Every line containing the word "computer" must be pulled from the records.
Top of Records provided
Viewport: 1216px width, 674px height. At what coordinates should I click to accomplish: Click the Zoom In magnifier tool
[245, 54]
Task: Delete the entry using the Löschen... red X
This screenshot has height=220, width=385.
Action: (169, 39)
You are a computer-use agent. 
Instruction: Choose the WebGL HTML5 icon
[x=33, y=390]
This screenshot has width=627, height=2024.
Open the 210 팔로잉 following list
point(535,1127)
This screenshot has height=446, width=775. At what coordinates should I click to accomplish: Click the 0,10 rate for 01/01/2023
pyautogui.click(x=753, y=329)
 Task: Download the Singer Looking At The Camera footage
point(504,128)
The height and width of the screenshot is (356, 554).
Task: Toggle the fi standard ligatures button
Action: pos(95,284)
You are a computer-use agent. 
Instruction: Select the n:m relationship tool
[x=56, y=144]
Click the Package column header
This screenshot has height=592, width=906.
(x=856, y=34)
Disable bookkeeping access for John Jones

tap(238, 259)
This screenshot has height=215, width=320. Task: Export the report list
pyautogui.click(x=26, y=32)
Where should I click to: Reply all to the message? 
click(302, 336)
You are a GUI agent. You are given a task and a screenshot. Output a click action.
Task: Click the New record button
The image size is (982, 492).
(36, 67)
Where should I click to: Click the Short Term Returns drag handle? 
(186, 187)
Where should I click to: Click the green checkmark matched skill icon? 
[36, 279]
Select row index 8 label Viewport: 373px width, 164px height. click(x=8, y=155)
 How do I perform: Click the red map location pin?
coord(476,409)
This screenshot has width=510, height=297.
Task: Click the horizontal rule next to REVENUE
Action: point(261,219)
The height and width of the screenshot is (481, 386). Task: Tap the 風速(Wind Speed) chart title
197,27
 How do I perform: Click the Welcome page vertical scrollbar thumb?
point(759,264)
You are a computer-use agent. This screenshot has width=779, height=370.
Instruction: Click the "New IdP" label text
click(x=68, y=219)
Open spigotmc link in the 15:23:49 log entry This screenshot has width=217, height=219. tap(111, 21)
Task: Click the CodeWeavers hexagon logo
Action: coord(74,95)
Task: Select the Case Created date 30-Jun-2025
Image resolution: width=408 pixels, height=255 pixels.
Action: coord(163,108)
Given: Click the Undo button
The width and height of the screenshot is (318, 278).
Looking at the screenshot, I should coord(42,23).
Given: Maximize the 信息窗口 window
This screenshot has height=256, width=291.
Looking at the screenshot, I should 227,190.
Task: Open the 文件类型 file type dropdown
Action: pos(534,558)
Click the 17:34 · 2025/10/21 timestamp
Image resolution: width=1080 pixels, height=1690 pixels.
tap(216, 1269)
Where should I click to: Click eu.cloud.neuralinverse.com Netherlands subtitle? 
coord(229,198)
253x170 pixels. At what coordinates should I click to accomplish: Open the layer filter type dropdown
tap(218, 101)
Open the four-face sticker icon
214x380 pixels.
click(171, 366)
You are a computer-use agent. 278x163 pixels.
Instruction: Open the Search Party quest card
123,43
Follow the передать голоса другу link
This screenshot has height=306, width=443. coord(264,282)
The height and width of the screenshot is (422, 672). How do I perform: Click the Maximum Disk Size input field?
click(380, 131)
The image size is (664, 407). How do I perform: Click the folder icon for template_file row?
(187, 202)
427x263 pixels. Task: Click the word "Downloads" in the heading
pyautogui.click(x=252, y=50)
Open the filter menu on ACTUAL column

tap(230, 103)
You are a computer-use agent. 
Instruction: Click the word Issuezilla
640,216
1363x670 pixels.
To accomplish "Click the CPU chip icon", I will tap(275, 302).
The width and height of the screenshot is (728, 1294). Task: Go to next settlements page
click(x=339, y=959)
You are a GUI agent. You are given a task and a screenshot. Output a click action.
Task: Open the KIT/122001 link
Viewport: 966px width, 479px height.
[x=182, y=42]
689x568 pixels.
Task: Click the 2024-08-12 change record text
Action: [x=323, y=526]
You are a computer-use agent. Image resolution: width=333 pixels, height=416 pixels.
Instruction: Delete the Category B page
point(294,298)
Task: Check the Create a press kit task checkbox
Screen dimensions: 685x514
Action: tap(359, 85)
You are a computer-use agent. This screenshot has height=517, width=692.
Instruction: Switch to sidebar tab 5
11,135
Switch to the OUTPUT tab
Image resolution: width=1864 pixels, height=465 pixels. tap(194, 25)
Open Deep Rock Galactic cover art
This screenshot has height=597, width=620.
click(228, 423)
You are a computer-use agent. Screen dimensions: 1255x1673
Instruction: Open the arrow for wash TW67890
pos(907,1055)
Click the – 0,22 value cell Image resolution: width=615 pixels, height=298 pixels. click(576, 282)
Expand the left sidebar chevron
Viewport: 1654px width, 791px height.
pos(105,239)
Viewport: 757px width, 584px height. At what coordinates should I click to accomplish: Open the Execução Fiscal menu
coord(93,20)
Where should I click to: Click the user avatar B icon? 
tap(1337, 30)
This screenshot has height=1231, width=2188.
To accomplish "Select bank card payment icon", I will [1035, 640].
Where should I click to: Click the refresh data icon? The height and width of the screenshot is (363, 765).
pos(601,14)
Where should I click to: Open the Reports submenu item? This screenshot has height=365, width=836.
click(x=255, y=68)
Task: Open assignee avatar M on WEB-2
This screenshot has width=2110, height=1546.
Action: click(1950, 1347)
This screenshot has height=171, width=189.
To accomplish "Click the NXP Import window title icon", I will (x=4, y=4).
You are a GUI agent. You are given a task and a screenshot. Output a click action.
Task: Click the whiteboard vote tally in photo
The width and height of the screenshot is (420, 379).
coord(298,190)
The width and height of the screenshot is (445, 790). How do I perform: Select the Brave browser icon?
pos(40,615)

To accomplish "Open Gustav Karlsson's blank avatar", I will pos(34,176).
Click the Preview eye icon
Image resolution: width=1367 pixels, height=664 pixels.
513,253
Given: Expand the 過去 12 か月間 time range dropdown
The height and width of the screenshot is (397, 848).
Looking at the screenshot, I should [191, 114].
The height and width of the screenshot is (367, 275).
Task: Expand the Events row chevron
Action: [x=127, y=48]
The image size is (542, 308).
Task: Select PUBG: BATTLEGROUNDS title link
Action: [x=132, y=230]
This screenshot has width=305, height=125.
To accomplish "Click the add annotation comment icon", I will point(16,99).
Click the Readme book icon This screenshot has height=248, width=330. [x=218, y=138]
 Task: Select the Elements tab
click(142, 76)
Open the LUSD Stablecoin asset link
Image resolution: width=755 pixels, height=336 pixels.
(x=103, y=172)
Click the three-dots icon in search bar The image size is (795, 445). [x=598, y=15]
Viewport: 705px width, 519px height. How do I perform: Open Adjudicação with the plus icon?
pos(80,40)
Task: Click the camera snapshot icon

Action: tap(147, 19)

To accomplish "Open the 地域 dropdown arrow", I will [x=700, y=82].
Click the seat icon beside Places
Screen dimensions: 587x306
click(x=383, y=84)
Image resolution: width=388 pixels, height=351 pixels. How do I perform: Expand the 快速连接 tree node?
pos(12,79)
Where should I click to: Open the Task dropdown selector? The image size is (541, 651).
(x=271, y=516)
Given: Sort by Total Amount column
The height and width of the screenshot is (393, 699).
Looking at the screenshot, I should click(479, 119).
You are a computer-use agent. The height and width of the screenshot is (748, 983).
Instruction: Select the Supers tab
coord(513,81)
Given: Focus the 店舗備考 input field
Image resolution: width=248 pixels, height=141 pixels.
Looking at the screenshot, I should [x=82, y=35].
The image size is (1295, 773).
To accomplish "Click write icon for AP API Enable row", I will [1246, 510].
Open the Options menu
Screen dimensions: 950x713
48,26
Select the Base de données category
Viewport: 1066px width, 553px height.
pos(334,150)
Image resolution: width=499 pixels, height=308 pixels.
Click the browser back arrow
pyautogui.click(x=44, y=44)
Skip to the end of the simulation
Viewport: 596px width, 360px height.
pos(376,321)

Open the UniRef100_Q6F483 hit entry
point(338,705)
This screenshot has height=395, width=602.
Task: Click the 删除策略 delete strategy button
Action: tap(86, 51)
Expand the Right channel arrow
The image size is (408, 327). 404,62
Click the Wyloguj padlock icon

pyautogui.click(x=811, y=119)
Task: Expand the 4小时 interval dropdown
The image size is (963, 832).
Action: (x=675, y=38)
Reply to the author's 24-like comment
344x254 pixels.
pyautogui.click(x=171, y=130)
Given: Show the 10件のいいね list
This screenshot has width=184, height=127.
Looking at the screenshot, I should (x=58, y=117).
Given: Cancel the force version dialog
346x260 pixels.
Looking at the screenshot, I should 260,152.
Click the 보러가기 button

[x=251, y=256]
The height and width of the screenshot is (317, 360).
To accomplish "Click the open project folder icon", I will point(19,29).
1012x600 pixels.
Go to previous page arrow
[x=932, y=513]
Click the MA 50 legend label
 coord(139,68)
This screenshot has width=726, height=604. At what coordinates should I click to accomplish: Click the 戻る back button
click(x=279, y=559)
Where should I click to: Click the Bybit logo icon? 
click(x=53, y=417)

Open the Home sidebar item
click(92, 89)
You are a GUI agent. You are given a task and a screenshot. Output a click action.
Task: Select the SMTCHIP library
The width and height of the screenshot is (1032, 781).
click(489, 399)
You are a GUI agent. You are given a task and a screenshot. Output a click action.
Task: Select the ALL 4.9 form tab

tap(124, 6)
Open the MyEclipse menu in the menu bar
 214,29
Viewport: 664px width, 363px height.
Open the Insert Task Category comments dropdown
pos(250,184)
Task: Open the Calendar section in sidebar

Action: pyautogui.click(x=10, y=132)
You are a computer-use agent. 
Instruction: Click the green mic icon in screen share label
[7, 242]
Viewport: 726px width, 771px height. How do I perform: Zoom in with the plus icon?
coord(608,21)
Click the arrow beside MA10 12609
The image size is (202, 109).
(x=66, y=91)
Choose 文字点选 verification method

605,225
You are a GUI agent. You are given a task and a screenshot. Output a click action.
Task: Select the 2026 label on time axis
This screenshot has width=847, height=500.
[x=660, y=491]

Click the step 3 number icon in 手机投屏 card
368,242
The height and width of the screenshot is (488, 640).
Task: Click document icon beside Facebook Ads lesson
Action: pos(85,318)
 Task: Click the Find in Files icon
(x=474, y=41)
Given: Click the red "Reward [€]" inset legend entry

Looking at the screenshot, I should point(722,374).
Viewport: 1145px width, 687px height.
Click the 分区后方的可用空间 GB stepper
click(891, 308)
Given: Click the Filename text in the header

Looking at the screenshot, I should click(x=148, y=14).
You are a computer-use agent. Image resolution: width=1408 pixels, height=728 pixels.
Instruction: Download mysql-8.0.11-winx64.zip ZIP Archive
Bottom of Records provided
- **Finished exercise**:
You are a computer-use agent. 
You are a computer-use agent. 
You are a computer-use agent. This screenshot has width=779, height=370.
You are a computer-use agent. 278x163 pixels.
You are a computer-use agent. 
You are a computer-use agent. Image resolution: width=333 pixels, height=416 pixels.
You are a computer-use agent. This screenshot has height=517, width=692.
You are a computer-use agent. Screen dimensions: 1255x1673
You are a computer-use agent. The height and width of the screenshot is (748, 983).
You are a computer-use agent. 
You are a computer-use agent. Image resolution: width=1408 pixels, height=728 pixels.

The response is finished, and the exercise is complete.